Las Terelus, ese extraño concepto que va más allá de su apellido común, ha sido uno de los espejos deformes que distorsionan la grandeza de nuestro país. Las Terelus fueron la consagración de la maruja venida a más, enlacada, cubierta de oros, siempre del brazo de un hombre que no tenía donde caerse muerto (precisamente), porque toda Terelu que se digne presume a los cuatro vientos de amoríos que van y vienen, como una colegiala libidinosa, en una empecinada negación a cumplir el papel que le corresponde: ser un referente para sus nietos. La Terelu es un escaparate de medio pelo que haría las delicias del Woody Allen más ácido, una hortera vestida firma, con casa de numerosos salones custodiados por dálmatas y budas de porcelana a tamaño natural, bañera de burbujas, mármoles albos y escalera de caracol.

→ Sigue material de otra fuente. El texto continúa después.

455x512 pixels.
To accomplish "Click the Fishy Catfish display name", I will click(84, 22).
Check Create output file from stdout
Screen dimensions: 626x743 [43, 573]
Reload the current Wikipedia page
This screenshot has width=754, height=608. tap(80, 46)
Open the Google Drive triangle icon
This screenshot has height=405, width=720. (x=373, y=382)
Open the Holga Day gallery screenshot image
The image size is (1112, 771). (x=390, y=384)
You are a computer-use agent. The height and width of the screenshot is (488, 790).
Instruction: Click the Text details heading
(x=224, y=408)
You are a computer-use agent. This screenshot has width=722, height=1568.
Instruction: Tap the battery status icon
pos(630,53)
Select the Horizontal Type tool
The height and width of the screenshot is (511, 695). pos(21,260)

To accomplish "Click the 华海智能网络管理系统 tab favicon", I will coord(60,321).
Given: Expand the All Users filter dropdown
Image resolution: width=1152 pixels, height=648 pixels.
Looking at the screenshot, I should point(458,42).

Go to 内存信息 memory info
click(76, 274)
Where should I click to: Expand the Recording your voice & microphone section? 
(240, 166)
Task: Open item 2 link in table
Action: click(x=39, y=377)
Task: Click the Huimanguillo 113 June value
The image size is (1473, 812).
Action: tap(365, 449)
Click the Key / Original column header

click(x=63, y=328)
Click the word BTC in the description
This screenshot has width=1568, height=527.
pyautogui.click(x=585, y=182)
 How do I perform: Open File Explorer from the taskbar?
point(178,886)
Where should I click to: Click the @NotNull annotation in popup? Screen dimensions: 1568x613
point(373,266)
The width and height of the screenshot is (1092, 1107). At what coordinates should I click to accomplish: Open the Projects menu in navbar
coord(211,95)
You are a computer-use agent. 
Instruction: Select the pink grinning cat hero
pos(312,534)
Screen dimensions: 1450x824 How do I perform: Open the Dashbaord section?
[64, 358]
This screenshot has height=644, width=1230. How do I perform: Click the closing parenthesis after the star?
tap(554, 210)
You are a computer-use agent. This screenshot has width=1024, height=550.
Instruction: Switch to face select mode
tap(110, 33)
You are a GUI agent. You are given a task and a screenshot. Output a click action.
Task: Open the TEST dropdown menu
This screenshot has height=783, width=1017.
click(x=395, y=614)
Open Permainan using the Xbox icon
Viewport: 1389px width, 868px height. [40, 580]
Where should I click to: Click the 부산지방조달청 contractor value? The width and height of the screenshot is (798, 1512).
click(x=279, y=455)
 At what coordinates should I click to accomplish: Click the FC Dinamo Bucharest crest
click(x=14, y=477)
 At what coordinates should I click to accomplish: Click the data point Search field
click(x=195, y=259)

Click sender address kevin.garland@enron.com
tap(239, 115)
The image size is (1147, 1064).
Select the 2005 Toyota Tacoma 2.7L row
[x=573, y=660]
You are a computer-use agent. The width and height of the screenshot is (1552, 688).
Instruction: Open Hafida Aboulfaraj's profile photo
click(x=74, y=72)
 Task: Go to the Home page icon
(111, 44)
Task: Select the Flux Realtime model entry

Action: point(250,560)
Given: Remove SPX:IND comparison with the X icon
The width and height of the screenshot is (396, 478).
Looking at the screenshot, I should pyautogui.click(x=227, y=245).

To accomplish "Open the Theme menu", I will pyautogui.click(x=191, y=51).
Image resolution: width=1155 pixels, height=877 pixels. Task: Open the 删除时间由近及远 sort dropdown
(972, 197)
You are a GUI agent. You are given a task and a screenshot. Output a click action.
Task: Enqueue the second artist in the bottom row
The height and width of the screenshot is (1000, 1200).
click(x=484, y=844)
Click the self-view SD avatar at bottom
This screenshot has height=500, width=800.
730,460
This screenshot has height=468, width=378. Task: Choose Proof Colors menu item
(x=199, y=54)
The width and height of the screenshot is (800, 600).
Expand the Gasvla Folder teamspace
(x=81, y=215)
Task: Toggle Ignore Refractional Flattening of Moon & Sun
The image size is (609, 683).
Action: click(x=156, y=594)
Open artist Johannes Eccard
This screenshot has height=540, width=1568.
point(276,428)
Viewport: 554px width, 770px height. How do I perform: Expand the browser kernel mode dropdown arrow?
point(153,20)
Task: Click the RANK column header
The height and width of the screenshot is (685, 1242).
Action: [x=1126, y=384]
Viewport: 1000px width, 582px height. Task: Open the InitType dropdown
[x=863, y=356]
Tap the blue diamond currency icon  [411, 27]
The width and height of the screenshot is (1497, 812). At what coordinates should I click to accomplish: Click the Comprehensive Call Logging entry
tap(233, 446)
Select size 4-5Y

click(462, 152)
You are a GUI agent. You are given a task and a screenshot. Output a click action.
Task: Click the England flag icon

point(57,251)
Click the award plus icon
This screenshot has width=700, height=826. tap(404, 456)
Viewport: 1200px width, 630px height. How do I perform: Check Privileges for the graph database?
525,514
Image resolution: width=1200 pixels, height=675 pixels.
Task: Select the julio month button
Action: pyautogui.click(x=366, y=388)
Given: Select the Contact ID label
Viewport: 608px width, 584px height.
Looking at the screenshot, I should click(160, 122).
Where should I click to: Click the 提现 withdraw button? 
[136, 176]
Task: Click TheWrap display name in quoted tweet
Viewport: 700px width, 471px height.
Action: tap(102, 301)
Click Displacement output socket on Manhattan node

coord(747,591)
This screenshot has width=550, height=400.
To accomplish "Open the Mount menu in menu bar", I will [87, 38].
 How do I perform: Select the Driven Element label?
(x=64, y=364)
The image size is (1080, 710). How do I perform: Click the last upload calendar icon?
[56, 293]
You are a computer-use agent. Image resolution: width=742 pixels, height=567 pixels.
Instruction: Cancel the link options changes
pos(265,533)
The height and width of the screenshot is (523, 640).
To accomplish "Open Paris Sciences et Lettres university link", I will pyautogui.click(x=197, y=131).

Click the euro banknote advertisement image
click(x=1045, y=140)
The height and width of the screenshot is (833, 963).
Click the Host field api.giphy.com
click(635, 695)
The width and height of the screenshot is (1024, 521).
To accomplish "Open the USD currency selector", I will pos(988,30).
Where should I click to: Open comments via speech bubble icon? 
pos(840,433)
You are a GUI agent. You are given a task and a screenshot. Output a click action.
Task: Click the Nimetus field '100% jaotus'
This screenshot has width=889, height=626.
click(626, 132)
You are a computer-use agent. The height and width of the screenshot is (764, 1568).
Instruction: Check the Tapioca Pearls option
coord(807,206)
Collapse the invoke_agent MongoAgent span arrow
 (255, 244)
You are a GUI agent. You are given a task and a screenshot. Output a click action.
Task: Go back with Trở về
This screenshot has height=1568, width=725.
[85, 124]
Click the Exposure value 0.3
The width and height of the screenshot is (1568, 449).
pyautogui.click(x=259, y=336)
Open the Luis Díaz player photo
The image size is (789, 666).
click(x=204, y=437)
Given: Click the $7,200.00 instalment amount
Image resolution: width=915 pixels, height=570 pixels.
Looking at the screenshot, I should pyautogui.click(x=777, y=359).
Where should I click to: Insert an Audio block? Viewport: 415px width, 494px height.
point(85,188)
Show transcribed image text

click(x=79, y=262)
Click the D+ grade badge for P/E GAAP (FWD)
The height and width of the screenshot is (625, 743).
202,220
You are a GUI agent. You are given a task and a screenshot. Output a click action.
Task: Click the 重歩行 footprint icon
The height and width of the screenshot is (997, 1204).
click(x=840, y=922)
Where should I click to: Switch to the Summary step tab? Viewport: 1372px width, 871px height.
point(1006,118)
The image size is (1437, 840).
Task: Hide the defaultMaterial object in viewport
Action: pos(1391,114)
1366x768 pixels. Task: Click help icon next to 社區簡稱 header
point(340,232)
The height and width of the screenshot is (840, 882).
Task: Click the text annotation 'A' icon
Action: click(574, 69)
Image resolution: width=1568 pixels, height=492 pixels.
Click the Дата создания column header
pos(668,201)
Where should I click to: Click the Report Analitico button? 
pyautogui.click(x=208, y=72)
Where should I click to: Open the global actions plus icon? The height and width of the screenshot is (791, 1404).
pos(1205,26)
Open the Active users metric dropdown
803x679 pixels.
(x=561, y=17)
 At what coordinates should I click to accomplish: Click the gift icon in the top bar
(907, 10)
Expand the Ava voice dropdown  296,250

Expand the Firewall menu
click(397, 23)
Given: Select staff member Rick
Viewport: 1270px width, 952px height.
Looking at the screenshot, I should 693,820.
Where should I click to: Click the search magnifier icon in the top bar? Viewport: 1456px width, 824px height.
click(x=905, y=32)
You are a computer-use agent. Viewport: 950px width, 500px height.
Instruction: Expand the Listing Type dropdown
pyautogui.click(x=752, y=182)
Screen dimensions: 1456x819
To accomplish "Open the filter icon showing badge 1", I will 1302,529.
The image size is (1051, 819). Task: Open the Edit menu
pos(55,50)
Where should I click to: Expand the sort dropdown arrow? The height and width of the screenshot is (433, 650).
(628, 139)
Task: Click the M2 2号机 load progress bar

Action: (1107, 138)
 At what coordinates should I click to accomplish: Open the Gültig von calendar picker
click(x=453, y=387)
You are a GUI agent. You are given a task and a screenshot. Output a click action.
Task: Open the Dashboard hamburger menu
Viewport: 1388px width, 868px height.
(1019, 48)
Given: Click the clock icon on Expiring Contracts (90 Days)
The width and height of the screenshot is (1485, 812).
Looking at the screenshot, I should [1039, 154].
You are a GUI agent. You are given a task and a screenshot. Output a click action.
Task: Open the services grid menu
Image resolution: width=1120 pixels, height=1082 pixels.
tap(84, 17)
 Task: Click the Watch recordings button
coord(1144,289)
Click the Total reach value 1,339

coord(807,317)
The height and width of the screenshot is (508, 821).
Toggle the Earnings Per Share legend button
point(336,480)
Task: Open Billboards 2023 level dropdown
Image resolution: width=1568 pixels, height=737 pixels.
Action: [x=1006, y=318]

«Se nos van los mejores», gime Bigote Arrocet, lo que me hace pensar que los mejores, aquellos que objetivamente llamamos «mejores», son otros: los que viven y mueren con discreción, y nunca, pero nunca jamás, se quedaran colgados de la punta de una estrella, lo que no es óbice para que presente mis condolencias a las Terelus y lance una oración por el eterno descanso de María Teresa y de la Jiménez, que ojalá estén armando una buena zapatiesta en el Cielo, que no en el firmamento.